Information provided section start
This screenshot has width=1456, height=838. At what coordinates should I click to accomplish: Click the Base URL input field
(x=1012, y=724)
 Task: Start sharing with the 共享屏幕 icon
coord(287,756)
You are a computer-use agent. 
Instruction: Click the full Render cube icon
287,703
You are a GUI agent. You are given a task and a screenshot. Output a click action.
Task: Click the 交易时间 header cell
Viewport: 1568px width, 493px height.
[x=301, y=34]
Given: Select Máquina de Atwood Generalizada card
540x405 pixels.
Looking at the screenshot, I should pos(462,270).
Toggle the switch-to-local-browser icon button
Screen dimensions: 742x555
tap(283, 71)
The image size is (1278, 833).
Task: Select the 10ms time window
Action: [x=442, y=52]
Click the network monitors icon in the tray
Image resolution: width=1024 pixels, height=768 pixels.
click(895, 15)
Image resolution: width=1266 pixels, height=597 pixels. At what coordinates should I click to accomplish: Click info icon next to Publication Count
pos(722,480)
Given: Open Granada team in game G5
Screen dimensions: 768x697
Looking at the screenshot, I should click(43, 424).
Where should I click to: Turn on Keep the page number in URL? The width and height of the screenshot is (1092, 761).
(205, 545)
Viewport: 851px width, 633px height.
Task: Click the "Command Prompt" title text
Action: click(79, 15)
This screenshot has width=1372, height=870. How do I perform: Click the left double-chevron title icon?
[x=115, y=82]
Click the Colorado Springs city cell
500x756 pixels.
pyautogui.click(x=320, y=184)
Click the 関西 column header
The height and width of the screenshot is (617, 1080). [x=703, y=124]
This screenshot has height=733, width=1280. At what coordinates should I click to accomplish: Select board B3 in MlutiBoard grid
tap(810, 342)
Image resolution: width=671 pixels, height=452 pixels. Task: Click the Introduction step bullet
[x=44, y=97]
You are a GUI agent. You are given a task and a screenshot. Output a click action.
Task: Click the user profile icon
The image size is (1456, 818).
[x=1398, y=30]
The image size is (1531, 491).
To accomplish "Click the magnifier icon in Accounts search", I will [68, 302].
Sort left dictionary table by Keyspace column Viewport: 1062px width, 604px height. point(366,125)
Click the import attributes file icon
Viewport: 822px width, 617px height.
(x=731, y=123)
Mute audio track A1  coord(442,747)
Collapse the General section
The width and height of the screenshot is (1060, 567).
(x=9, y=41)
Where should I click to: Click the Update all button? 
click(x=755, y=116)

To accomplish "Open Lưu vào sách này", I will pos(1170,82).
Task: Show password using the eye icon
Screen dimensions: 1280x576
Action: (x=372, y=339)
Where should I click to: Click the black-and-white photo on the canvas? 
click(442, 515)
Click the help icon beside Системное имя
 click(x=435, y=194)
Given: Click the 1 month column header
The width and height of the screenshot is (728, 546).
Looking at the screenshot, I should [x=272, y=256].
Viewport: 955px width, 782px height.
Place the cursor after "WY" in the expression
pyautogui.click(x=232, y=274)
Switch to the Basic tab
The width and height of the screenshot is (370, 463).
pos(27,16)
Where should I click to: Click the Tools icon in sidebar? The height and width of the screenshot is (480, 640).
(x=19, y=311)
Information provided section end
Task prompt
Would you be able to transcribe every line of the data exactly?

Task answer
This screenshot has width=1456, height=838. At what coordinates should I click to accomplish: Click the Base URL input field
(x=1012, y=724)
 Task: Start sharing with the 共享屏幕 icon
coord(287,756)
You are a computer-use agent. 
Instruction: Click the full Render cube icon
287,703
You are a GUI agent. You are given a task and a screenshot. Output a click action.
Task: Click the 交易时间 header cell
Viewport: 1568px width, 493px height.
[x=301, y=34]
Given: Select Máquina de Atwood Generalizada card
540x405 pixels.
Looking at the screenshot, I should pos(462,270).
Toggle the switch-to-local-browser icon button
Screen dimensions: 742x555
tap(283, 71)
The image size is (1278, 833).
Task: Select the 10ms time window
Action: [x=442, y=52]
Click the network monitors icon in the tray
Image resolution: width=1024 pixels, height=768 pixels.
click(895, 15)
Image resolution: width=1266 pixels, height=597 pixels. At what coordinates should I click to accomplish: Click info icon next to Publication Count
pos(722,480)
Given: Open Granada team in game G5
Screen dimensions: 768x697
Looking at the screenshot, I should click(43, 424).
Where should I click to: Turn on Keep the page number in URL? The width and height of the screenshot is (1092, 761).
(205, 545)
Viewport: 851px width, 633px height.
Task: Click the "Command Prompt" title text
Action: click(79, 15)
This screenshot has width=1372, height=870. How do I perform: Click the left double-chevron title icon?
[x=115, y=82]
Click the Colorado Springs city cell
500x756 pixels.
pyautogui.click(x=320, y=184)
Click the 関西 column header
The height and width of the screenshot is (617, 1080). [x=703, y=124]
This screenshot has height=733, width=1280. At what coordinates should I click to accomplish: Select board B3 in MlutiBoard grid
tap(810, 342)
Image resolution: width=671 pixels, height=452 pixels. Task: Click the Introduction step bullet
[x=44, y=97]
You are a GUI agent. You are given a task and a screenshot. Output a click action.
Task: Click the user profile icon
The image size is (1456, 818).
[x=1398, y=30]
The image size is (1531, 491).
To accomplish "Click the magnifier icon in Accounts search", I will [68, 302].
Sort left dictionary table by Keyspace column Viewport: 1062px width, 604px height. point(366,125)
Click the import attributes file icon
Viewport: 822px width, 617px height.
(x=731, y=123)
Mute audio track A1  coord(442,747)
Collapse the General section
The width and height of the screenshot is (1060, 567).
(x=9, y=41)
Where should I click to: Click the Update all button? 
click(x=755, y=116)

To accomplish "Open Lưu vào sách này", I will pos(1170,82).
Task: Show password using the eye icon
Screen dimensions: 1280x576
Action: (x=372, y=339)
Where should I click to: Click the black-and-white photo on the canvas? 
click(442, 515)
Click the help icon beside Системное имя
 click(x=435, y=194)
Given: Click the 1 month column header
The width and height of the screenshot is (728, 546).
Looking at the screenshot, I should [x=272, y=256].
Viewport: 955px width, 782px height.
Place the cursor after "WY" in the expression
pyautogui.click(x=232, y=274)
Switch to the Basic tab
The width and height of the screenshot is (370, 463).
pos(27,16)
Where should I click to: Click the Tools icon in sidebar? The height and width of the screenshot is (480, 640).
(x=19, y=311)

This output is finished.